The findings of the fieldtrips mentioned were essential for the analysis presented here though a number of questions remain which require further research.
The Dagbani language can be divided into two main dialects: the eastern one which is spoken around the traditional capital of DagbaN (Dagomba land), Yendi, and the western dialect spread in the Tamale area. - Regarding the technical terms for the language and its speakers, there is some confusion: the name Dagbani is used by English speakers, the speakers are called Dagomba(s) within Ghana. The indigenious name for the language is Dagbanli, the people call themselves Dagbamba (sg. Dagbana). - Dagbani belongs to the Western-Oti-Volta branch of the Gur languages, being a group of the large Niger-Congo language family. Within the francophone world, Gur languages are also known as Voltaic languages. Adams Bodomo, a Ghanaian linguist, introduced the expression Mabia languages as an indigenous classificatory term. It is built out of lexical items as <ma> (mother) and <bia> (child) and denotes a sibling relationship between languages such as Dagbani, Mampruli, Dagaari and Kusaal. Mabia is meant to replace such terms as Western Oti-Volta, as a subgroup of Gur (Bodomo, 1994).
Dagbani is a written language. The New Testament was published in the 1980's (as a revision of some gospel samples of the sixties) and the orthographic standard used there was adopted for a certain period. In the last years though a number of writing conventions were abandoned, due to the lack of cooperation between the various publishers of texts. As this has led to inconsistent and non-standardized writings, the conventions used in the NT will be adopted in the present paper. Every example in this article is given as a sequence of three forms using different kinds of brackets:
<orthographic writing> [IPA] (English translation)

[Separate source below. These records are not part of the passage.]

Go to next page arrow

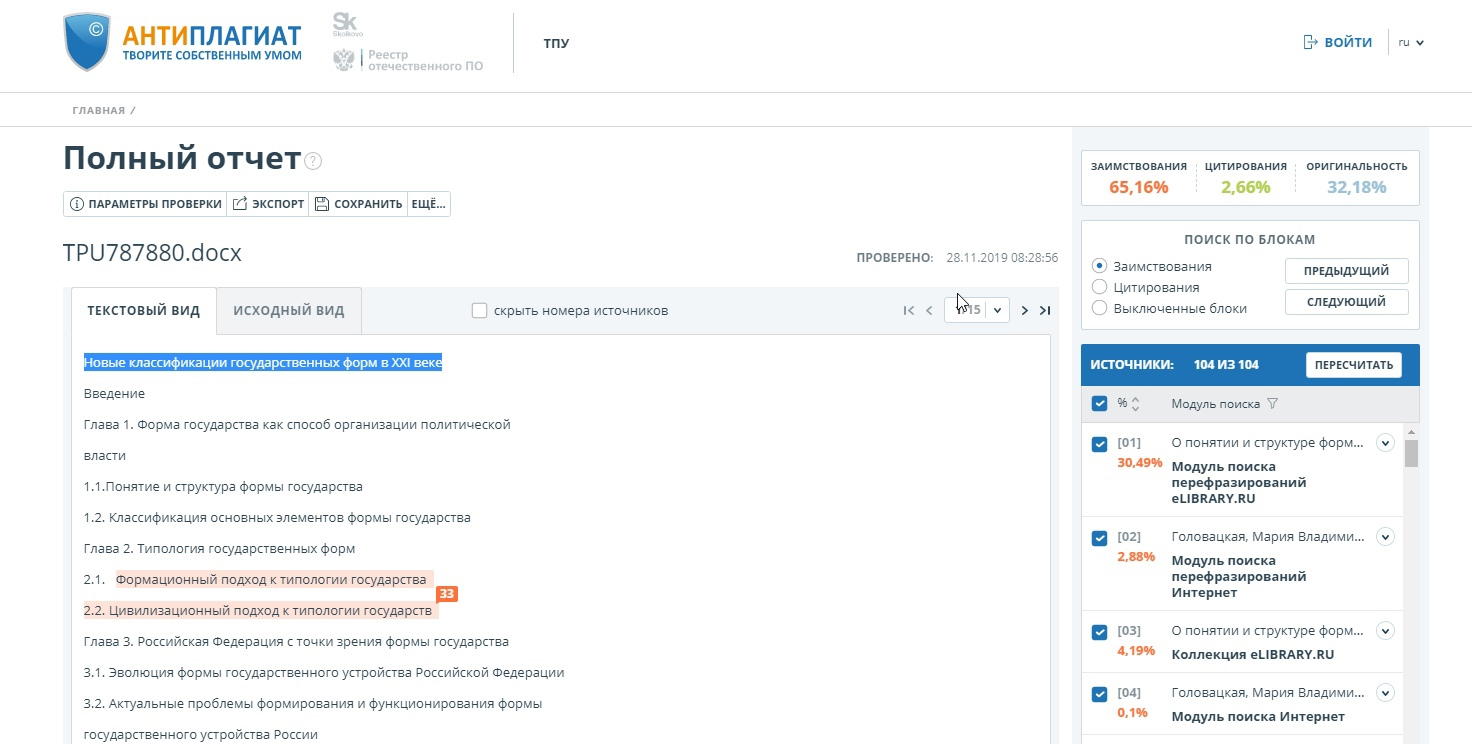(x=1024, y=311)
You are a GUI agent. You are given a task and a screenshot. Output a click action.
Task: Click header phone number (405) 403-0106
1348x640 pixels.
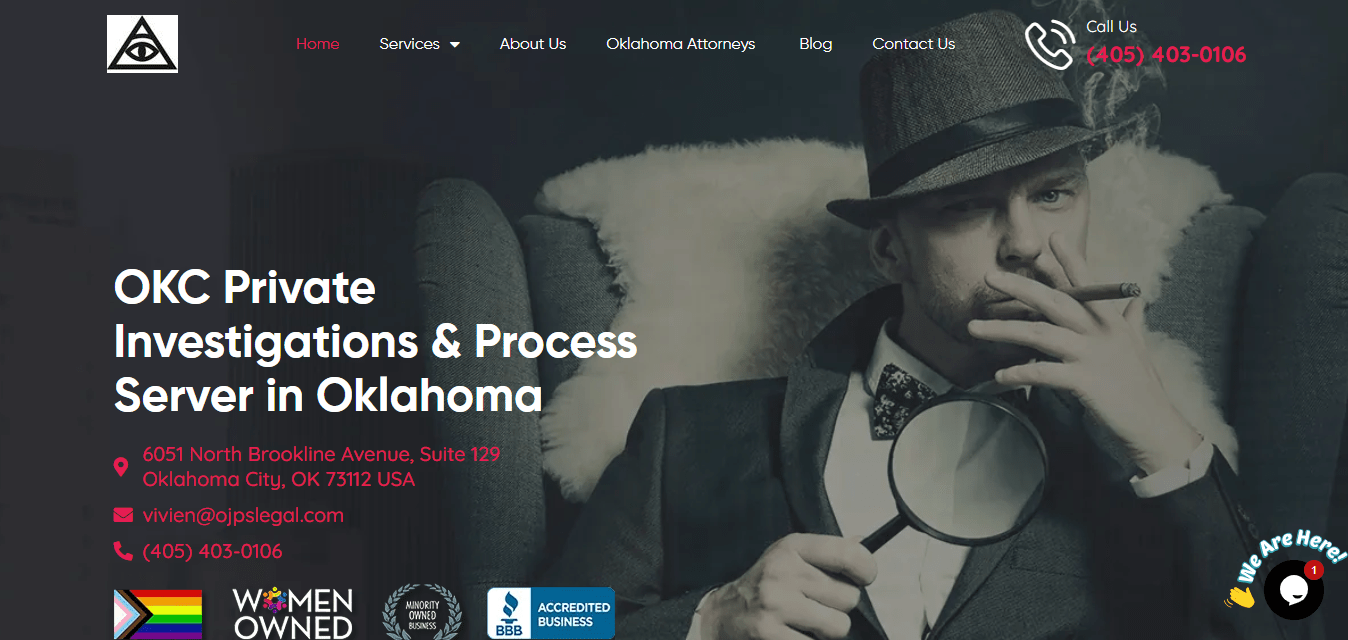click(x=1166, y=55)
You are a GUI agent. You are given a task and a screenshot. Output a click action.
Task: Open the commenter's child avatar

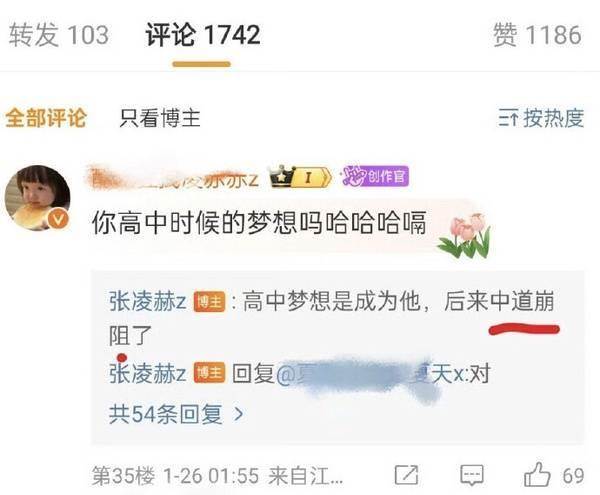point(38,198)
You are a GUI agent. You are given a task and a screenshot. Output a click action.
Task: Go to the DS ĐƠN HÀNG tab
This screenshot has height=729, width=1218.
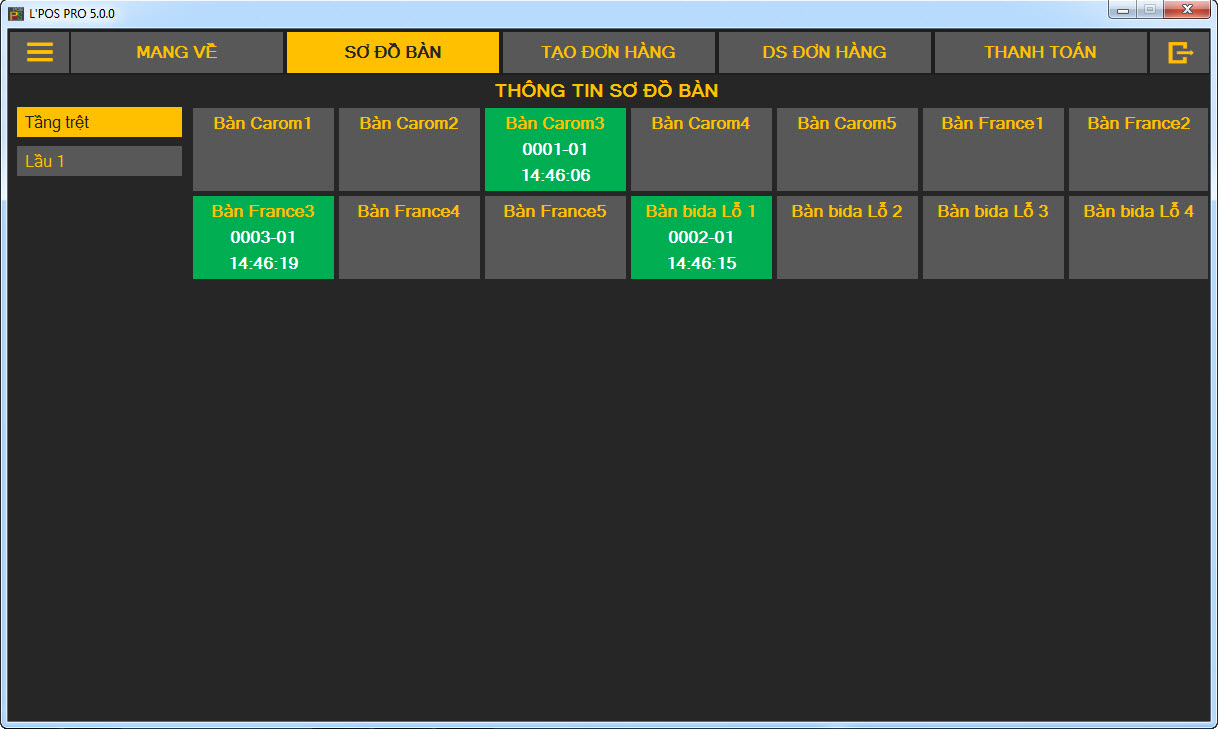(x=824, y=53)
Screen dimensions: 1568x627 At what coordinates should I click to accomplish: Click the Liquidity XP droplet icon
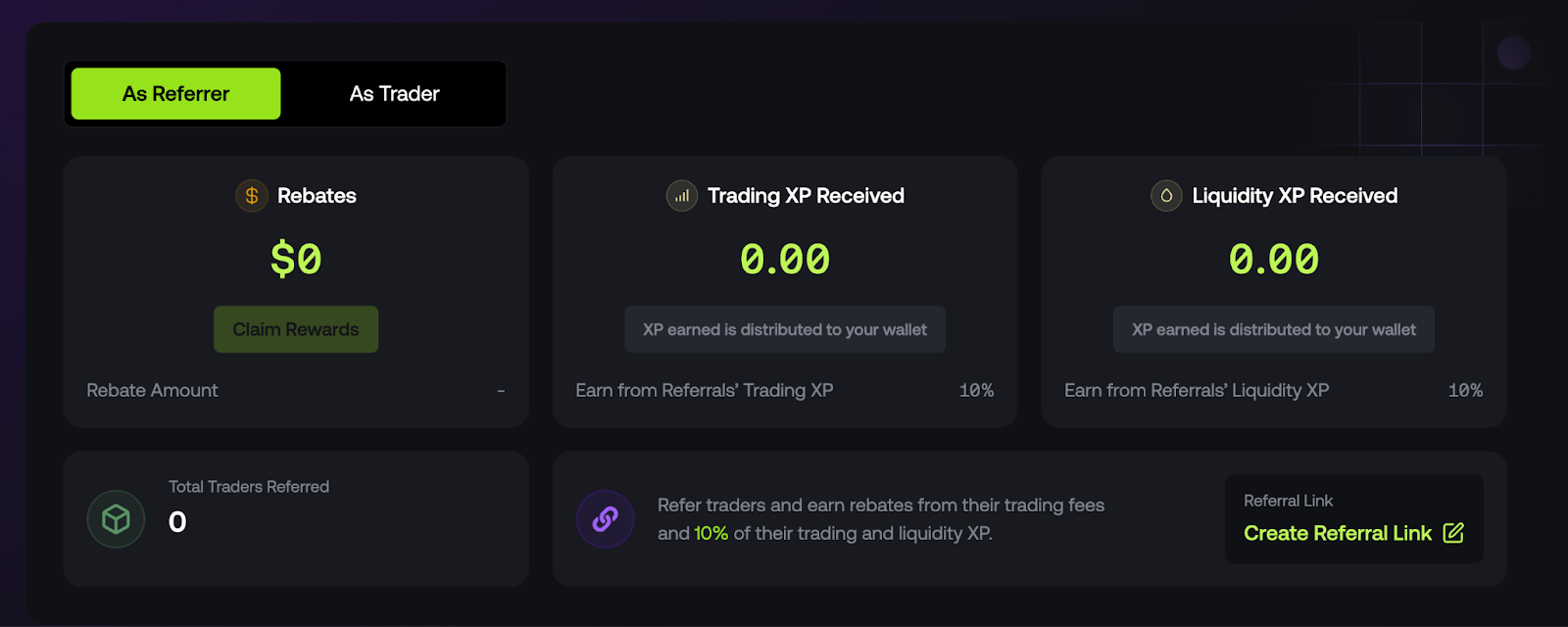click(1166, 196)
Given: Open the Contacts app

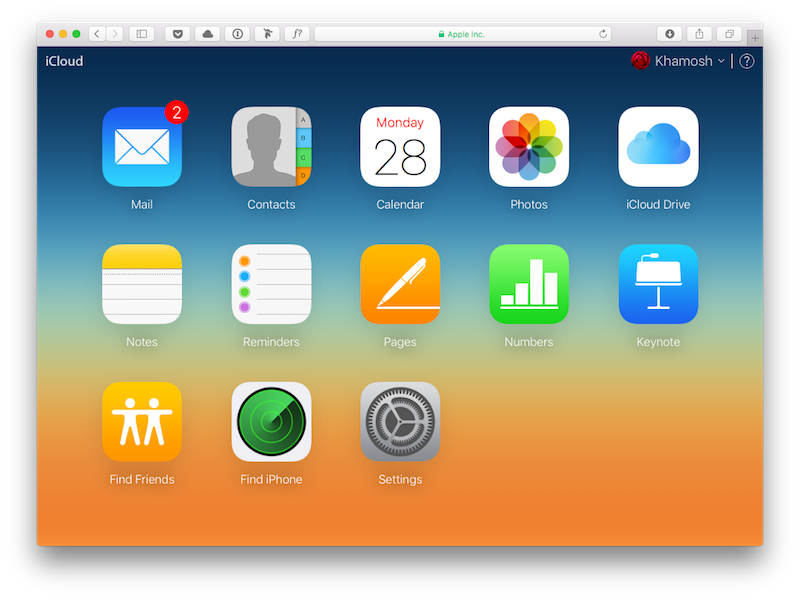Looking at the screenshot, I should (x=271, y=147).

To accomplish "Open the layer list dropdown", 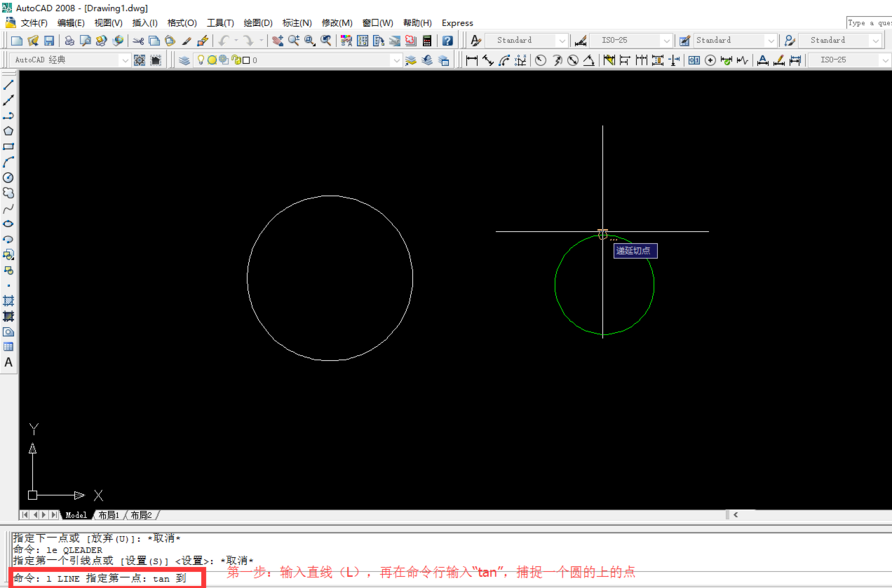I will [395, 60].
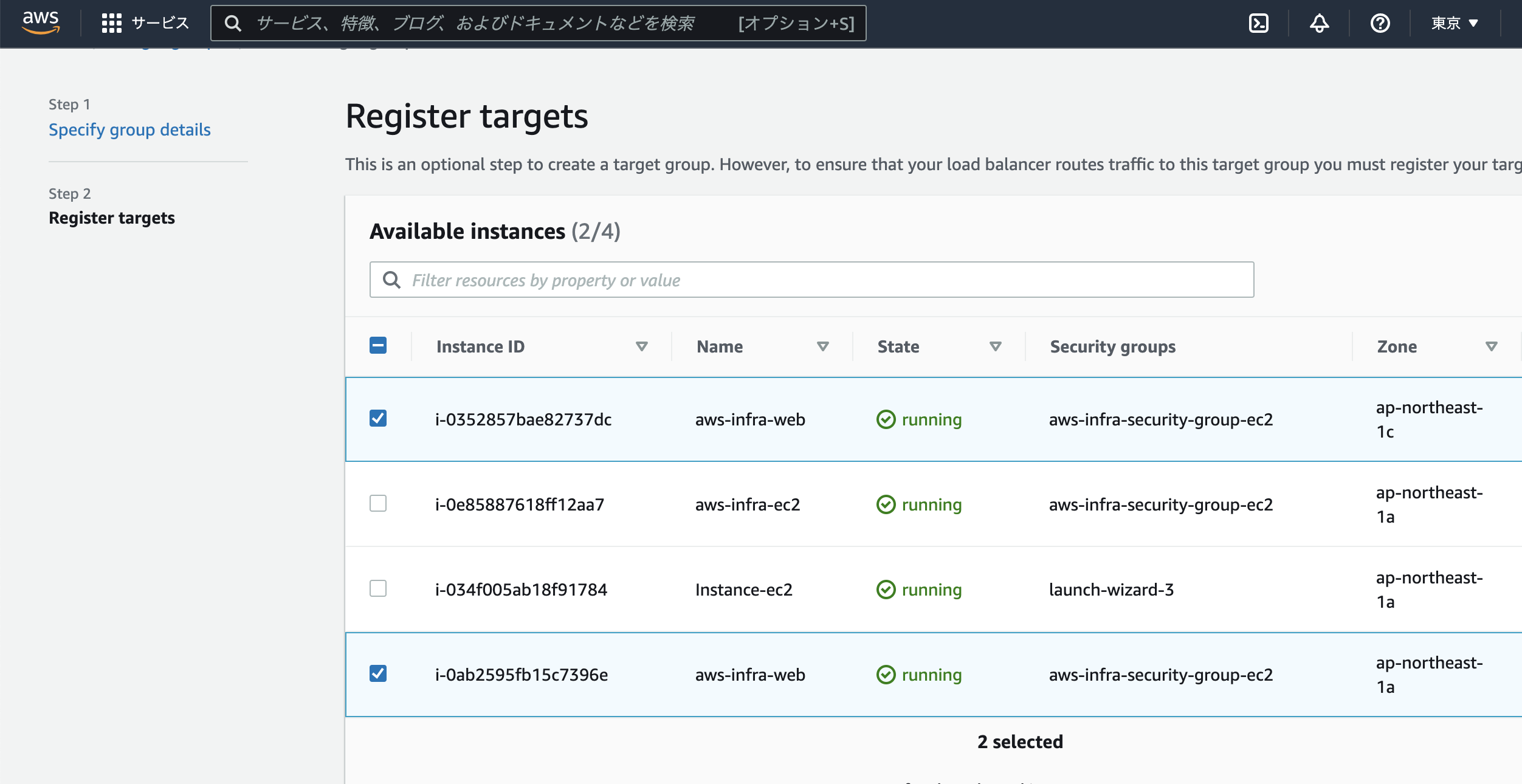Click the AWS logo home icon
The image size is (1522, 784).
(40, 22)
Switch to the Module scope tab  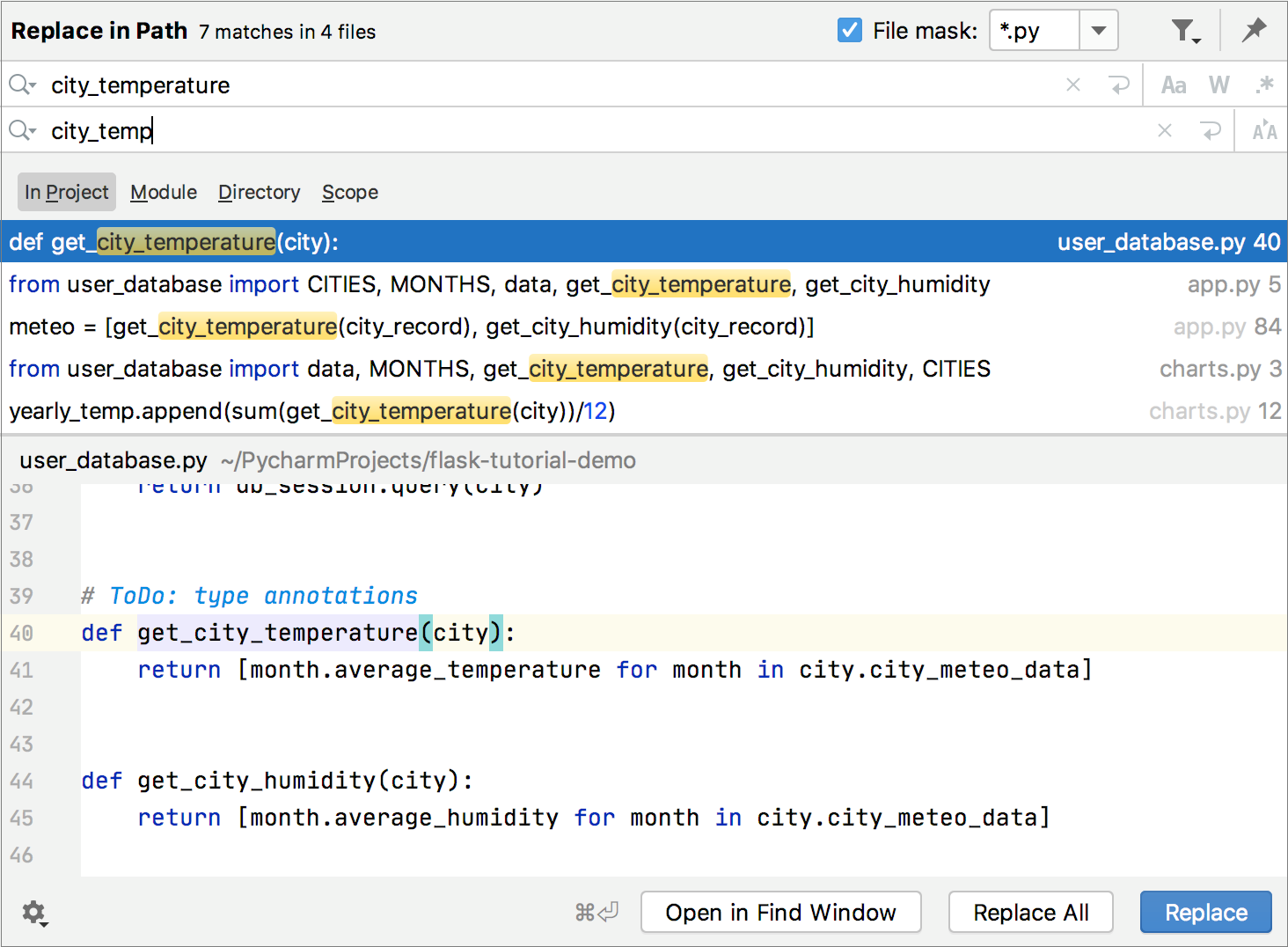[x=164, y=192]
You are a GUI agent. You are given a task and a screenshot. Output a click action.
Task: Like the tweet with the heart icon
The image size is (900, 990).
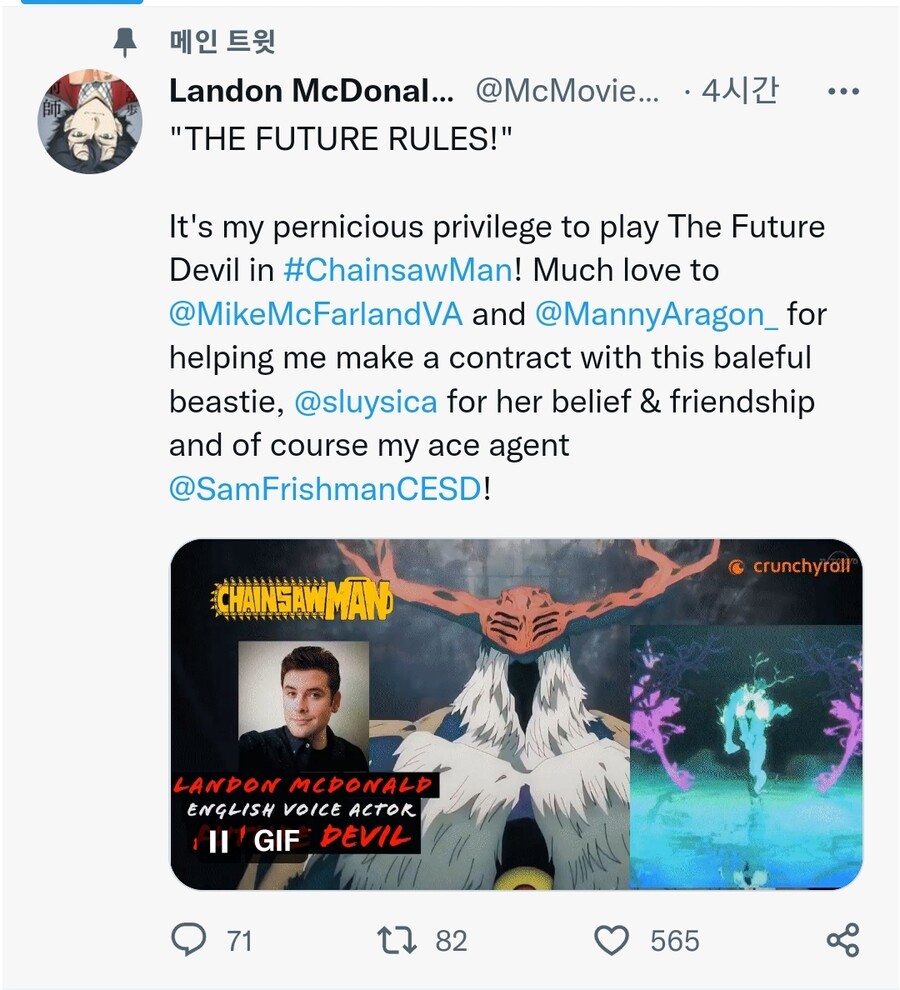611,940
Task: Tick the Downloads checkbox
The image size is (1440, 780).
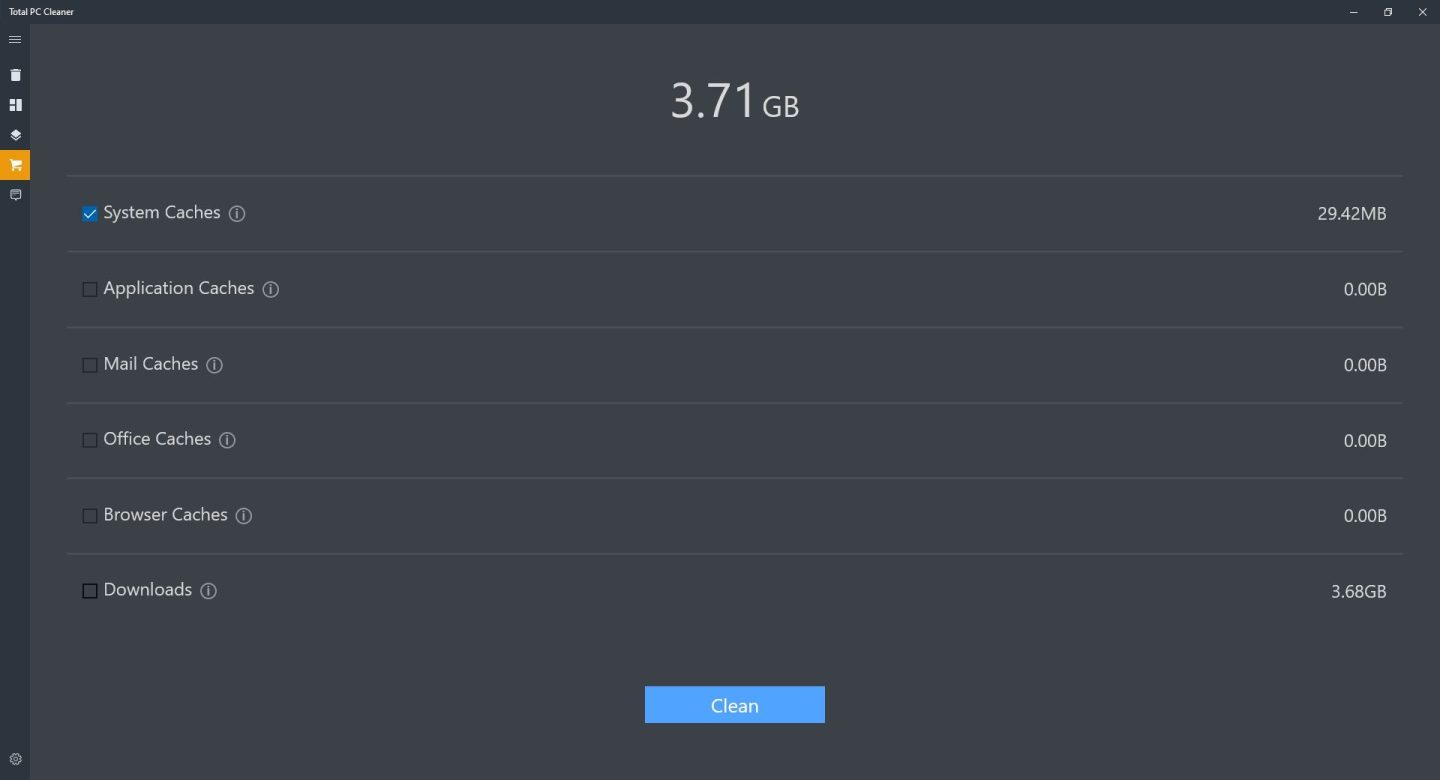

Where an interlinear translation was necessary, this was indicated by quotation marks ("..."), giving the "literal" meaning.
Regarding the phonetic form of utterances, I decided not to insist on a "narrow" transcription in cases in which it did not seem crucial. Thus, optional features like palatalization, labialization or allophonic variants are not considered in the transcription when this was not relevant, as that would have had a confusing influence on the questions in discussion.
- Like the other Gur languages (and Niger-Congo languages in general), Dagbani is a tone language.
One interesting aspect is the overlapping of phonology and morphology, or: how prosodic features like tone operate on the morphological level. The interaction between phonology and syntax is another task which is worthy to be analyzed. - The difficulty that arises in an article on phonology is, of course, where to restrict the "phonological" description, as half of it might be pure morphology or syntax. Therefore in the chapter about suprasegmental phonology, the information about tonal influences on other components of the grammar is reduced to a minimum; instead the main emphasis is placed on some aspects of the tonal behaviour on the word level. I hope to fill this gap in later descriptions.